One World, Double Take
A series of roundtable discussions where media insiders, curious creatives, and big thinkers share their perspectives on global hot-button issues.

Sunday, November 14, 4 PM | Pay-What-You-Can
Alumni Hall (Room 112), Victoria College Building, University of Toronto, 91 Charles St. W

Responding to themes of the Koffler Gallery’s fall project, MIXEDFIT, a panel of artists moderated by the Koffler's fall scholar-in-residence Professor David Shneer looks at cultures and creators who cross boundaries; geographic, societal and artistic. What is the result of ever-increasing internationalism and hyphenated identities on shaping identity and cultural output?

David Shneer together with:


Presented together with the Centre for Diaspora and Transnational Studies, University of Toronto.


[Image: Millie Chen, wallpaper, from MIXEDFIT, 2010].


ABOUT THE PANELISTS
Called a "taboo-breaking scholar" by Tikkun magazine, David Shneer's work concentrates on modern Jewish society and culture. He is the former director of the Center for Judaic Studies at the University of Denver.  His books include Queer Jews, finalist for the Lambda Literary award, Yiddish and the Creation of Soviet Jewish Culture, finalist for the National Jewish Book Award, and New Jews: The End of the Jewish Diaspora, that has sparked discussion in publications like the Economist and the Jerusalem Post. His newest book project, Through Soviet Jewish Eyes: Photography, War, & the Holocaust, looks at the lives and works of two dozen World War II military photographers to examine what kinds of photographs they took when they encountered evidence of Nazi genocide on the Eastern Front. He has lived and worked as a scholar and writer in Russia, Germany, and Israel and has written for the New York Times, Huffington Post, Rocky Mountain News and the Denver Post as well as magazines dedicated to Jewish life and culture, including Forward, Pakntreger, Jewcy, and Nextbook. Shneer has taught or been a scholar-in-residence at the University of California campuses at Berkeley and Davis, and at the University of Illinois, the National Yiddish Book Center, the University of Wisconsin, the U.S. Holocaust Memorial Museum, serving as the Pearl Resnick Fellow, and the Graduate Theological Union in Berkeley.
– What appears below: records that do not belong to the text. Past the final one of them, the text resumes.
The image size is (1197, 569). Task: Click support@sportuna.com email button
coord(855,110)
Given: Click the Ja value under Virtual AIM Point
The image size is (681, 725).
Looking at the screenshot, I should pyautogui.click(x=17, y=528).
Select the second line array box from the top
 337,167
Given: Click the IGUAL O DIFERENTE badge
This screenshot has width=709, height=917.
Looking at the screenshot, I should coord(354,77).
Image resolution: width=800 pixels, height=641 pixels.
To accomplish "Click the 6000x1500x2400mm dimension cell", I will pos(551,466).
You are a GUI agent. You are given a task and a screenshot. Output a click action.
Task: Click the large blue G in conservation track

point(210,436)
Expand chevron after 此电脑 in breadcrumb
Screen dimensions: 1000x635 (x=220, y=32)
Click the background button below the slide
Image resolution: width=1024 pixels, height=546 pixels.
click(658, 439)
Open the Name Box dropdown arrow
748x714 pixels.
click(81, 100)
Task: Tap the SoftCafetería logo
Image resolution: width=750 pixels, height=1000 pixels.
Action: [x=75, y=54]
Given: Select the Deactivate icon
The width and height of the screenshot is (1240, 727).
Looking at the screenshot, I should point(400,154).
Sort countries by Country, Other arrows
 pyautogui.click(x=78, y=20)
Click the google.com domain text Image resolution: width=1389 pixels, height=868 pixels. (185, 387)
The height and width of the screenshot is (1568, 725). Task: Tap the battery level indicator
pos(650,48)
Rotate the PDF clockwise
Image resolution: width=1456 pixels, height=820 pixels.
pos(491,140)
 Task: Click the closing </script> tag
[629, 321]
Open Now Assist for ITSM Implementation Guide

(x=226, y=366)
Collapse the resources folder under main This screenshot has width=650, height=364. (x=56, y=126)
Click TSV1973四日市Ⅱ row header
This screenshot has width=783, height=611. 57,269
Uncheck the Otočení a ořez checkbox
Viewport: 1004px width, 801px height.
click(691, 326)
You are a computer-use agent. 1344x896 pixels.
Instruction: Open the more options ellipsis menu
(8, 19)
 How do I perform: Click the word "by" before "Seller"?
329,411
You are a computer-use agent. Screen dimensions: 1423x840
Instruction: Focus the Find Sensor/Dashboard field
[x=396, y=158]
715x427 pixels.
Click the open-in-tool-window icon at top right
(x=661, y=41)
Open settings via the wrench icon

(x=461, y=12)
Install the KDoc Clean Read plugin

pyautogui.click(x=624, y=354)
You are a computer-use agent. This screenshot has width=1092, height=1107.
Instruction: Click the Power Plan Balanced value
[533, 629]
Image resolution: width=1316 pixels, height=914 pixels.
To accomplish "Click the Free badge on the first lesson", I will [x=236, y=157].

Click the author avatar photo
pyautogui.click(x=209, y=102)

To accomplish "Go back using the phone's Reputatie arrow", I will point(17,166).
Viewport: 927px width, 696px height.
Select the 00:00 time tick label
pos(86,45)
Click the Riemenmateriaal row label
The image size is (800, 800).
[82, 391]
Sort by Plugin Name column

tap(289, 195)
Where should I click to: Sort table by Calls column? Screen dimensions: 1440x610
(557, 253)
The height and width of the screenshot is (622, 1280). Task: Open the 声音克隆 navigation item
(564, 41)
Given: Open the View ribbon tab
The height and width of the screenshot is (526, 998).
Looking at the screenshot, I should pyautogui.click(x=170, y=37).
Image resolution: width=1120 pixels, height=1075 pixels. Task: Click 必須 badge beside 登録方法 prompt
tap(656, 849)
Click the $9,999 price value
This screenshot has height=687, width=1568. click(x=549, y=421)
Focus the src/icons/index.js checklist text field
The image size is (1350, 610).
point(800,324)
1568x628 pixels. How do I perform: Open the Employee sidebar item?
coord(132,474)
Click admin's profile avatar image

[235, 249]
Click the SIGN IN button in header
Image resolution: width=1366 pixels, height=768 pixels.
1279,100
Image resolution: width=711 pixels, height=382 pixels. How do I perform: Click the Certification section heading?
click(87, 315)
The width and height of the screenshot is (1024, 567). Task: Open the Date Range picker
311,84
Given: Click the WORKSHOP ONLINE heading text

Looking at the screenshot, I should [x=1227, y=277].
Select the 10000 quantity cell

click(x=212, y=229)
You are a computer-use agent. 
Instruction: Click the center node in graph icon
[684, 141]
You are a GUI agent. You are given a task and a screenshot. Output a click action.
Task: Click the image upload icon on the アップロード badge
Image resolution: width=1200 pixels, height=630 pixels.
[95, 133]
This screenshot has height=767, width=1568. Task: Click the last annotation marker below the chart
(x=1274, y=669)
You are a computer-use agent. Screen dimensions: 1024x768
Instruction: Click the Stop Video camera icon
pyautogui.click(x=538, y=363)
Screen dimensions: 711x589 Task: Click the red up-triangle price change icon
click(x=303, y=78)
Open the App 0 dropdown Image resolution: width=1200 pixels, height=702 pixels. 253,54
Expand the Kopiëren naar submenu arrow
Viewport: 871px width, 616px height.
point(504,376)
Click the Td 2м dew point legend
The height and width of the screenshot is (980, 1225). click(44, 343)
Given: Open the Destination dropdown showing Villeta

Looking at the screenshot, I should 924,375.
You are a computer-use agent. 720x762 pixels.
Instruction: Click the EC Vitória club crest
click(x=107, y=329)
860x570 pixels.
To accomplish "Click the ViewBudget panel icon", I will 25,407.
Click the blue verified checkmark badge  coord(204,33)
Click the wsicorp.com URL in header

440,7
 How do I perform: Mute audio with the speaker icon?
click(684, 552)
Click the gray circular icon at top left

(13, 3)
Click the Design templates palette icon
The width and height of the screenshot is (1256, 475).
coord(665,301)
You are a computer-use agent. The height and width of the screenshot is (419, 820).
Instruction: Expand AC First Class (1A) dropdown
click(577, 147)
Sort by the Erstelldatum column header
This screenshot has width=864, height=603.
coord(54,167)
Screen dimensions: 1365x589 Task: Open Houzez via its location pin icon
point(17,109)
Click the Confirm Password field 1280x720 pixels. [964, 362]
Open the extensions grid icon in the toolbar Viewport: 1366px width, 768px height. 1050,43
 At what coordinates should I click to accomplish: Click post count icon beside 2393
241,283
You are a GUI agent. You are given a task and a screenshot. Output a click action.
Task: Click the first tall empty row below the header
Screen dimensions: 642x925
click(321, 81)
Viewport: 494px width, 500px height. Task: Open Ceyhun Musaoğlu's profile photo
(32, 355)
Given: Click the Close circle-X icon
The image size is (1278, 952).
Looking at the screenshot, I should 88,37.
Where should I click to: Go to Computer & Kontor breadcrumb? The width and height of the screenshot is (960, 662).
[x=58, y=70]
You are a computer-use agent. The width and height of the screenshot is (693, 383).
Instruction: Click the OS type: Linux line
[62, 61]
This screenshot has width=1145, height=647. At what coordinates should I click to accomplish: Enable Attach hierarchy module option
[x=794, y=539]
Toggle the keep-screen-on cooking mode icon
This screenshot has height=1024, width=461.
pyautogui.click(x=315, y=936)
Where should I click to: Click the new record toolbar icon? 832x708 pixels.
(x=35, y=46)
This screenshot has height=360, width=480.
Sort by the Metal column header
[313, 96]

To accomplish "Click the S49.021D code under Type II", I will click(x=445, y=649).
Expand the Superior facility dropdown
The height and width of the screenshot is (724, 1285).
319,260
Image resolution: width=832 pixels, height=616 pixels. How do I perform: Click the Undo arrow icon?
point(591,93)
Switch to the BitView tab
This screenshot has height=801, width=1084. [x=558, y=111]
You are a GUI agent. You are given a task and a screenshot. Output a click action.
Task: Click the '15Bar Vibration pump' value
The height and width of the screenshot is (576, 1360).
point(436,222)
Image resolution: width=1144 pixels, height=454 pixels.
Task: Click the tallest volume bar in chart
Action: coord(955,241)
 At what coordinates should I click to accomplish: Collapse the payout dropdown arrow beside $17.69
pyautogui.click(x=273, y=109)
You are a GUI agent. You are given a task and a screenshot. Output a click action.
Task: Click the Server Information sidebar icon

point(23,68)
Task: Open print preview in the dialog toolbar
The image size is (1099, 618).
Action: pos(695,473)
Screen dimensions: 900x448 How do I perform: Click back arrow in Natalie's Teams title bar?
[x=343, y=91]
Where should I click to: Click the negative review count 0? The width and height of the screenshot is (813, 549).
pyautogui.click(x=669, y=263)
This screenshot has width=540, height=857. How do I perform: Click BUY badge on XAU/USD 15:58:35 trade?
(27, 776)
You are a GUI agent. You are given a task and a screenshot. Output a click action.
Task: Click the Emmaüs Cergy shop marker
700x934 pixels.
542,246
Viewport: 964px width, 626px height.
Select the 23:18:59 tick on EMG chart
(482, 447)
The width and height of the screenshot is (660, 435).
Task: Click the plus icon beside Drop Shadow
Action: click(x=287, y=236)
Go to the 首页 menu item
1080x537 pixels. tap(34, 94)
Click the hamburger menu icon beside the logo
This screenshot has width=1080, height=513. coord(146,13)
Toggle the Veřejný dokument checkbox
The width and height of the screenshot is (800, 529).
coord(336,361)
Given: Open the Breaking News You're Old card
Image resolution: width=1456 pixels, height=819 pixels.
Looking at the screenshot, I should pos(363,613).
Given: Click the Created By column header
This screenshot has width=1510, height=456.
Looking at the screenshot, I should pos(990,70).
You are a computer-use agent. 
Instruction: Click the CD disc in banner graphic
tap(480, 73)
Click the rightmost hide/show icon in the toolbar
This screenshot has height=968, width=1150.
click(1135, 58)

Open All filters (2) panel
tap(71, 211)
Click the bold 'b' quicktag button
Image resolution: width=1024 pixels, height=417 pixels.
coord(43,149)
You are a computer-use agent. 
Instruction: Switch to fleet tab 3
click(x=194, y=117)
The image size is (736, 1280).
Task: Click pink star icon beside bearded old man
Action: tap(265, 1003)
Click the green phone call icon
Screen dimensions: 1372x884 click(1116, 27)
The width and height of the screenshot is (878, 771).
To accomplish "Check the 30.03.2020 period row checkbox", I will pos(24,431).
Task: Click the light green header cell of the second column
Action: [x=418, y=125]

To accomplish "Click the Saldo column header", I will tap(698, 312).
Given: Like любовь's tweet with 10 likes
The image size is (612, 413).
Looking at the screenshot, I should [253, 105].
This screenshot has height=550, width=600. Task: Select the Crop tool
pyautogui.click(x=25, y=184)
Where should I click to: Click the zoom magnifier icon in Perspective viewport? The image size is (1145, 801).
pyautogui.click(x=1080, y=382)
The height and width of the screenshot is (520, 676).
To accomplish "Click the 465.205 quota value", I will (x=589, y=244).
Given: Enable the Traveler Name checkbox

Millie Chen exhibits and lectures internationally. She has exhibited her work across North America, in the U.S., Canada and Mexico, in Brazil, France, the Netherlands, Northern Ireland, Japan and across China. Recently, she showed as part of Sound Symposium, St. John’s, Newfoundland, Toronto nuit blanche, Reverberation: 2008 International Video Art Exhibition at Yuangong Art Museum, Shanghai, Tank Loft Contemporary Art Center, Chongqing, and Museum of Contemporary Art, Shijiazhuang, FILE-Rio 2007: Electronic Language International Festival, Rio de Janeiro, and in concurrent solo exhibitions in France at the Centre d’art contemporain de Basse-Normandie and Centre cultural canadien, Paris. Her practice encompasses curating and publishing. Her writing has appeared in publications in the U.K., Canada and the U.S. She is the recipient of numerous awards and research/production grants, including a Chalmers Fellowship through the Ontario Arts Council to produce a video installation based on two river journeys down the Yangtze in China and the Niagara in Canada/USA. Chen has produced a number of major permanent public art commissions, and her work is in several public collections. She is Chair and Associate Professor at the Department of Visual Studies, University at Buffalo, SUNY.

Arthur Renwick is a photo-based artist and independent curator who teaches in both the Integrated 2D Media and Photography Departments at Guelph University. His art practice combines photography with traditional and industrial materials to explore the relationship between cultural identity and colonial development and to address the impact of industry on landscape and culture. In the past year, he has exhibited at Jack Shainman Gallery, NYC, Le Mois de la Photo, Montreal, and Urban Shaman in Winnipeg. He has taught at the White Mountain Academy of the Arts, and the Ontario College of Art and Design. He has worked in a curatorial capacity at The Power Plant in Toronto, and as Assistant Curator at the Canadian Museum of Civilization in Ottawa. Exhibiting nationally and internationally, his work is represented in many private and public collections including the National Gallery of Canada. His artwork is represented by Leo Kamen Gallery in Toronto.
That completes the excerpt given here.